“This song [‘Class A Cherry’] It was inspired by strippers, escorts and prostitutes and by the dynamics of power that accompany this profession. It is told from the point of view of a woman who uses the male gaze as a weapon, who she has to bear regardless, and advises others to use it to her advantage “. To speak is Katie Oldham singer of the young English band Slung, whose debut album” In Ways “has just been published by the building Fat Dracula. Eleven songs of granite rock built on riff who literally explode at every round of agreement. How to listen to a crossover between Queens of the Stone Age, Hole and Ratm.
The collision that leads to the formation of the Slung takes place under the sky of an Australian campsite, back in 2009: that's where the guitarist Ali Johnson and the bassist Vlad Matveikov meet for the first time. The latter already plays with a BRIGHTON funk-rock group, the Interchnicour, and before thinking about forming another band they will have to spend about ten years and a pandemic. It is precisely during the Lockdown due to Covid that Vlad listens to a demo of the singer Katie Oldham and falls in love with it.
At this point only the drummer is missing. Ravi Martin arrives at Matveikov's ears through the activity of his musical micro-ethics, the Small Pond. The formation is so complete and the four musicians can start registering the songs that will end up on the debut album, “In Ways”.
Anyone wishing to look for affinity will find them with the sounds of the guitars of the previous Band of Vlad: the Intechaniculies released an EP in 2015, then a couple of albums between 2020 and 2022, before melt definitively and give time to the bassist to focus on his new band.
The enthusiasm is at the stars and the new songs take a decidedly radio form. Some were written with musicians who only touched Slung, such as Zac Jackson (El Mofonian), head of the “Collider” melody, which Katie transforms into a highly psychedelic journey. The enveloping ballad “Limassol” was born at the hands of Mykl Barton (Sick Joy), as well as Lucy Sheehan (Projector) is partly responsible for the night atmosphere of “Come Apart”.

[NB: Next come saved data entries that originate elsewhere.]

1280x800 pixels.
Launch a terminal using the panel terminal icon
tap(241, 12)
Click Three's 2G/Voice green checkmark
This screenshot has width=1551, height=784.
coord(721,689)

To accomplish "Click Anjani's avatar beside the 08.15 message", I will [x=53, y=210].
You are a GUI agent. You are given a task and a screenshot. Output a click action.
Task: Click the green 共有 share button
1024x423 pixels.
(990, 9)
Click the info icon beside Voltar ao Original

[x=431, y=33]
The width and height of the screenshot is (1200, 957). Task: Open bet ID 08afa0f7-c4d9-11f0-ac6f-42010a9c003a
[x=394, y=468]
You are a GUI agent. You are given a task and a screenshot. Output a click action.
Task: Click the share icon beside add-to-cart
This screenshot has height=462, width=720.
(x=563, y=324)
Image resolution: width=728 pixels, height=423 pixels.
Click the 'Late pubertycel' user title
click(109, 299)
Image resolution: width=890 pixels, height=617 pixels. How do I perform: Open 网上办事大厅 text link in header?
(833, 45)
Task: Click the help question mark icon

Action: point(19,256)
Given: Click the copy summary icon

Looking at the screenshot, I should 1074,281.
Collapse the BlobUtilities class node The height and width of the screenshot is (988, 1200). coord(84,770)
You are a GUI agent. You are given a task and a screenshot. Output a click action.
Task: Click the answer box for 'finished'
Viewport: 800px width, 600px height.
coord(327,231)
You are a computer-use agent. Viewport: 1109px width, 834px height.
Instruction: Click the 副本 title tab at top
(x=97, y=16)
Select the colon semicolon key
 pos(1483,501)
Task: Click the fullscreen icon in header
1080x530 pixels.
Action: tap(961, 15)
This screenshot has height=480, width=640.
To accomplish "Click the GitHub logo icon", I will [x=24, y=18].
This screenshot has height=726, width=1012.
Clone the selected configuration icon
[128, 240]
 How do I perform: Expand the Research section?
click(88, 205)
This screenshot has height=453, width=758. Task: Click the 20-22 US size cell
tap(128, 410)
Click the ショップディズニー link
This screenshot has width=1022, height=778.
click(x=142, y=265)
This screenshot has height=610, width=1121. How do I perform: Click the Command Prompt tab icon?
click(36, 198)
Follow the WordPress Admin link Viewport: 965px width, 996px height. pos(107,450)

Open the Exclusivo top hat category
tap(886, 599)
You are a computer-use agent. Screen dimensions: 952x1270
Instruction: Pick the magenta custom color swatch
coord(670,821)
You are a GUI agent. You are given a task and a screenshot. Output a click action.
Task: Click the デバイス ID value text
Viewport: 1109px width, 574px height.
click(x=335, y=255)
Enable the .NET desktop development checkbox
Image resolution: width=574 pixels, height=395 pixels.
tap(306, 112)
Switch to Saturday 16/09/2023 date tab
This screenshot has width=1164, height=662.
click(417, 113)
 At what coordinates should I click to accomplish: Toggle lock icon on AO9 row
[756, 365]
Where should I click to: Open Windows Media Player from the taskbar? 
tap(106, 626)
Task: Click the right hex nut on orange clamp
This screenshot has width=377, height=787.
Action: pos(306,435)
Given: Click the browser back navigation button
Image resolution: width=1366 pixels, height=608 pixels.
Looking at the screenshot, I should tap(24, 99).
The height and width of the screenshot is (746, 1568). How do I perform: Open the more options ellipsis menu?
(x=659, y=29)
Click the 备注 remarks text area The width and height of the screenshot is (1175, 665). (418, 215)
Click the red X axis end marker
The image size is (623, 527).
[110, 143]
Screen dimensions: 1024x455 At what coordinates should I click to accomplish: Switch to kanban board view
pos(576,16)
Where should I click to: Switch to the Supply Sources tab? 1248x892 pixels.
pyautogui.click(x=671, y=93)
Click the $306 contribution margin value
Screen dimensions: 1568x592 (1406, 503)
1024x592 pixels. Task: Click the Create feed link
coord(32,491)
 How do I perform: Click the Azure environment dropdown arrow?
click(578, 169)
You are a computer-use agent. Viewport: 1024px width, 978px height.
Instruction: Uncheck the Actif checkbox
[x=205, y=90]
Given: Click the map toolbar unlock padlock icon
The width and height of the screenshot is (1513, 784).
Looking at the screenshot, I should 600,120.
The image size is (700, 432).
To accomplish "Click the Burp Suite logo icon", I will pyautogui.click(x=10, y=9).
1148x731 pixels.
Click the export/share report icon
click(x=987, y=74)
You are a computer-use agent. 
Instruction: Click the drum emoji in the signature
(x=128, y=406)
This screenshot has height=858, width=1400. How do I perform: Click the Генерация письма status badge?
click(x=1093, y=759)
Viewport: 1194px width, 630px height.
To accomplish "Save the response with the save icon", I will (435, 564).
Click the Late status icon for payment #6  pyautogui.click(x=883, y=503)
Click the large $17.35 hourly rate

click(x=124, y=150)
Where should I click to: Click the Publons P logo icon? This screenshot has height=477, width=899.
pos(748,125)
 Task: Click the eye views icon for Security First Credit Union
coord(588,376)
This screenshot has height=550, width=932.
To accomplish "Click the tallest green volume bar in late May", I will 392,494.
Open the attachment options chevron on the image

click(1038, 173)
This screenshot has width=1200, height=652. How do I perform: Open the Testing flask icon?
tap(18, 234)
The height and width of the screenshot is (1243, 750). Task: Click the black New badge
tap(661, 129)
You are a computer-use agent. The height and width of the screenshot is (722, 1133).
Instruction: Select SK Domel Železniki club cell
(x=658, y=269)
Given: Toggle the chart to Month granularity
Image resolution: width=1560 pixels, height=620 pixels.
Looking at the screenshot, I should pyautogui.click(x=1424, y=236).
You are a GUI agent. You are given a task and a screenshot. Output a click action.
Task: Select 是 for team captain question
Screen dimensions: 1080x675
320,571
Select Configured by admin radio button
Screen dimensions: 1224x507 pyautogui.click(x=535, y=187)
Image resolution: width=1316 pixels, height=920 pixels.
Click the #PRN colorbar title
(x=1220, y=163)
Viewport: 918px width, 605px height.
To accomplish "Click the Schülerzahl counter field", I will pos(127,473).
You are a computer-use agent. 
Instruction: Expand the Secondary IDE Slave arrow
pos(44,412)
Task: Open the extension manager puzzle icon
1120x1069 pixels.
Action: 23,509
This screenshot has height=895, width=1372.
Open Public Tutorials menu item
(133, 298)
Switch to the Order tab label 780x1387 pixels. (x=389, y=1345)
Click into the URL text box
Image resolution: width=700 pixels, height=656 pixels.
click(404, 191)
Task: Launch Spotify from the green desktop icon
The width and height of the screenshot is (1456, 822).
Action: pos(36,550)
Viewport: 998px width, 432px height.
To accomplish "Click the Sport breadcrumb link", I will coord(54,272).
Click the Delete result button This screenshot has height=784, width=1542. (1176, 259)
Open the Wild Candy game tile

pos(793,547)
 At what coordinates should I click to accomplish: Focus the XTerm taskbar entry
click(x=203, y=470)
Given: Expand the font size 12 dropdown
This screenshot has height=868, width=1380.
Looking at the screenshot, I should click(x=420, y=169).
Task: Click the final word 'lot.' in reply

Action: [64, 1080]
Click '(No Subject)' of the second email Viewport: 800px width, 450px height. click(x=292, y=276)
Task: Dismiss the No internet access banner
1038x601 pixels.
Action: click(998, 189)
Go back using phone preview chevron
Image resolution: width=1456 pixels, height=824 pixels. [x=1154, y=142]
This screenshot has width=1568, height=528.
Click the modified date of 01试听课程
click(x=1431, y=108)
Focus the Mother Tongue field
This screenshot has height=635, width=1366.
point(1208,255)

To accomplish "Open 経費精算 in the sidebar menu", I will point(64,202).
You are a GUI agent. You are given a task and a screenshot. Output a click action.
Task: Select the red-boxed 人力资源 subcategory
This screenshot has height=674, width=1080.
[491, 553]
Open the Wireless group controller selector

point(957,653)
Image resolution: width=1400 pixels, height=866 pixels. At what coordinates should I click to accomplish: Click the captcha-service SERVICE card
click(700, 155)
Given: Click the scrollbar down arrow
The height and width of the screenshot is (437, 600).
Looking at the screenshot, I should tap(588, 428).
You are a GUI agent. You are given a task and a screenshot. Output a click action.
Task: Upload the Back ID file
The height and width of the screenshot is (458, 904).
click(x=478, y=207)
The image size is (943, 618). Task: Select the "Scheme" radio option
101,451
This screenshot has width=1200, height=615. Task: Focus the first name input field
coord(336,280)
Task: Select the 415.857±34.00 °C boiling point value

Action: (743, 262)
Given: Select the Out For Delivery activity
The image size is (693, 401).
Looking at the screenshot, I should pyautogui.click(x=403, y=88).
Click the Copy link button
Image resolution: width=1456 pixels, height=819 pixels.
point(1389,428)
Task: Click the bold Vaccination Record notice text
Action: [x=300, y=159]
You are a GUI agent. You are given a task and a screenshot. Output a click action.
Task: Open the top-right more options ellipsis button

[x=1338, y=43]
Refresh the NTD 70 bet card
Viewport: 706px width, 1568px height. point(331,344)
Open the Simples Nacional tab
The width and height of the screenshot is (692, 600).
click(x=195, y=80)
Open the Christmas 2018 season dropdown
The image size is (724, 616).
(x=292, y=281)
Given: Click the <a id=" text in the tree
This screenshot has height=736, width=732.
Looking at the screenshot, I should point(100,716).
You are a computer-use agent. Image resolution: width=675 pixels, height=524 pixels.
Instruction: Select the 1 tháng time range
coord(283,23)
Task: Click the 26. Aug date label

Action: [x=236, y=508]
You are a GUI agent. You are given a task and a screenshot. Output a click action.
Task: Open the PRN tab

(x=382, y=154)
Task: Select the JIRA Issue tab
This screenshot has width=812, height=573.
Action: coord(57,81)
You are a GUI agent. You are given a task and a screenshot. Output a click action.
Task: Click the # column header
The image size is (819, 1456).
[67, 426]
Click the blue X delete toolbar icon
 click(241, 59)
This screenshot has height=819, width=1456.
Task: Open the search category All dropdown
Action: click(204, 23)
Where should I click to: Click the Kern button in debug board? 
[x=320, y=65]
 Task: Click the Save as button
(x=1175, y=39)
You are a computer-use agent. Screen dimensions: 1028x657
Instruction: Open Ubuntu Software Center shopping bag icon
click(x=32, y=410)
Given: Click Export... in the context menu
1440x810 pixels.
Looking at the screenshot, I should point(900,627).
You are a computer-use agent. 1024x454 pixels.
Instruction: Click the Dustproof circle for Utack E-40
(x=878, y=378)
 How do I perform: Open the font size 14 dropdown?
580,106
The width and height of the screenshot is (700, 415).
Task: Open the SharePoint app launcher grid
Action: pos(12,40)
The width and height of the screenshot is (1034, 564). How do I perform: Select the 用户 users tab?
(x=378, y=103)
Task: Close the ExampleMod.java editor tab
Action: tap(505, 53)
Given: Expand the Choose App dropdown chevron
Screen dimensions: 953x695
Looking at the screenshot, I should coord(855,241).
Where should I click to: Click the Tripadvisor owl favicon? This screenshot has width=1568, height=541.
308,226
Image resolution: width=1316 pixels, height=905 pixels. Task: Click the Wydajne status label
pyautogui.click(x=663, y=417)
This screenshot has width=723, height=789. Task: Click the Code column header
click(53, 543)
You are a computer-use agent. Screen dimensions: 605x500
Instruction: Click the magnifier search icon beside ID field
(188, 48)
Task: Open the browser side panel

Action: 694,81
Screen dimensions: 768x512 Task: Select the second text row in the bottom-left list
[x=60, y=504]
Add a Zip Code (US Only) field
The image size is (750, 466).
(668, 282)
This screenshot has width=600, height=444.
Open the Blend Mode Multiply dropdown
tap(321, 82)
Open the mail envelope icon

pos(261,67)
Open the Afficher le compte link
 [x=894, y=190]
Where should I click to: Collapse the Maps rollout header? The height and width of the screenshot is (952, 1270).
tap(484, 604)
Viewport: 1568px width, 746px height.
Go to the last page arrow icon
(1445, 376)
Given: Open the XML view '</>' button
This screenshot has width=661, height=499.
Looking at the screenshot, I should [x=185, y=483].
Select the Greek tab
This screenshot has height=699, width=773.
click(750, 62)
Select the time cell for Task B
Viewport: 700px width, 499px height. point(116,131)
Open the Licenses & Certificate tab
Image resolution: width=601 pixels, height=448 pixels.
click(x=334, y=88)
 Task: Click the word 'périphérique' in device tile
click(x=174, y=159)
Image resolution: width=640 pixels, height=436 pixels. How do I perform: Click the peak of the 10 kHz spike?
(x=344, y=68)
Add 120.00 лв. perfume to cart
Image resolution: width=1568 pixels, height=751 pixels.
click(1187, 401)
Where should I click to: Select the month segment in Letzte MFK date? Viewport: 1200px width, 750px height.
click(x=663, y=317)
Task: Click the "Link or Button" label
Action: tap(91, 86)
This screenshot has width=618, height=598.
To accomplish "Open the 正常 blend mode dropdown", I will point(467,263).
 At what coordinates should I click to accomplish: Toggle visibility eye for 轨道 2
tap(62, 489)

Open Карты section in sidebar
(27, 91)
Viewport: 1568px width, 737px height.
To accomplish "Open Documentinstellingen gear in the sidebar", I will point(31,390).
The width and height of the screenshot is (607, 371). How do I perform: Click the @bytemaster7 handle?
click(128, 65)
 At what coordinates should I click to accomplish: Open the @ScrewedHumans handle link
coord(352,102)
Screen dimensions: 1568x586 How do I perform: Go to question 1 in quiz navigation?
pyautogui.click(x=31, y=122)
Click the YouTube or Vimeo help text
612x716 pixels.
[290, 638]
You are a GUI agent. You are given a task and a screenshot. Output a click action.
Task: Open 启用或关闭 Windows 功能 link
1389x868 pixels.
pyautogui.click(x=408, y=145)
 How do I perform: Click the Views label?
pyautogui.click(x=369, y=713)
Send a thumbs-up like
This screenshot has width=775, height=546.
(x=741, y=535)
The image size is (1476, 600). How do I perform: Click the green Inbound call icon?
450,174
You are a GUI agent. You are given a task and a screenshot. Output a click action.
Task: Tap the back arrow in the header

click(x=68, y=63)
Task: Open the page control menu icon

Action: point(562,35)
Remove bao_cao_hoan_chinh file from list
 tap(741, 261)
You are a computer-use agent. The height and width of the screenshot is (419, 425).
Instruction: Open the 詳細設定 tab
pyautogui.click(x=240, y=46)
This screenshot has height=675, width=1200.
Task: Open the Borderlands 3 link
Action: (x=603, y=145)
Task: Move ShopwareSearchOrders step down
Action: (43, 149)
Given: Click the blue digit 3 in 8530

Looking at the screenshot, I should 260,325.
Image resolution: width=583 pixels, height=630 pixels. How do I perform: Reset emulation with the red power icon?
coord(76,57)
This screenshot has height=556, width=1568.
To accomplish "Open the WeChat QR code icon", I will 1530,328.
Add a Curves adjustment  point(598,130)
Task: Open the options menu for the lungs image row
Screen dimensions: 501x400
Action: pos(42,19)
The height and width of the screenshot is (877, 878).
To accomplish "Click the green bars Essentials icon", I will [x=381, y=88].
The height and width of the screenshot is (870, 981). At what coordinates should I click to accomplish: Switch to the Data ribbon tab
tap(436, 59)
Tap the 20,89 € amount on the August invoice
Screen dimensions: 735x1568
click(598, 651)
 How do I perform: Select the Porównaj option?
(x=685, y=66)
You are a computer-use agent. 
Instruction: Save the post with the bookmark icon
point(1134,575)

Katie's broken scream is the first sound that you listen to the disc just after the battery, promptly wrapped in by groove electric “Laughter”. The same scream listens to it later in the lineup, in the anti-corridor invective of “Matador”. Katie has clear ideas about machismo in the world (not only of rock): “Men teach you to keep silent and obey from an early age. And often we are grown to be as nice as possible and available to serve men, to be their glamor trophy or their player of every whim. As a child I was exposed to a lot of this ideology, in a large part of the way I saw desired years to get out of it.